Re: A simple but confusing question

From: Ian Jermyn (Ian.Jermyn_at_sophia.inria.fr)
Date: 10/01/04


Date: Fri, 1 Oct 2004 13:01:30 +0200

1) In practice, the prior that you use, provided it is relatively flat,
affects the probability of the next ball being white only for small n. Thus
the distinction between them is really irrelevant.
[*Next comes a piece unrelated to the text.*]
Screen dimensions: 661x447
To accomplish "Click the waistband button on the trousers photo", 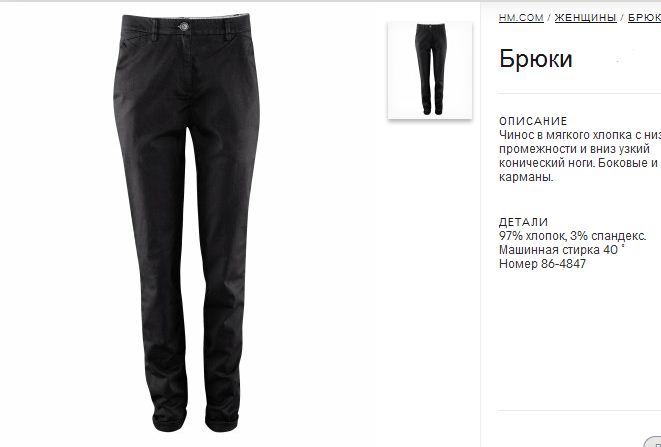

2) It is important to realise that the prior concerns your state of
knowledge concerning the proportion of white balls in the bucket; it has
nothing to do with an opponent or with God playing darts. There is no way to
avoid this prior knowledge. Confidence intervals, which anyway are full of
problems, are based implicitly on a uniform prior, although they do not
recognize its existence. Thus they blindly take this 'first step' without
even thinking about it.

3) It is easy to construct a parametrization invariant prior in the
continuous case, but it is more complicated, and I did not want to get into
the details. In any case, see point (1).

4) It is true that construction of ignorance priors is the subject of
ongoing research, and should not be regarded as a settled matter. This does
not obviate the need for priors however.

5) Probabilities cannot be empirically verifed: they do not represent a
statement about the physical world but about one's knowledge of it. Long-run
frequencies can be predicted and tested. Devaitions from these predictions
are indications that something is wrong with your model, and are therefore
very useful. They do not indicate that something was wrong with your
probabilities, which represent what you know given your model.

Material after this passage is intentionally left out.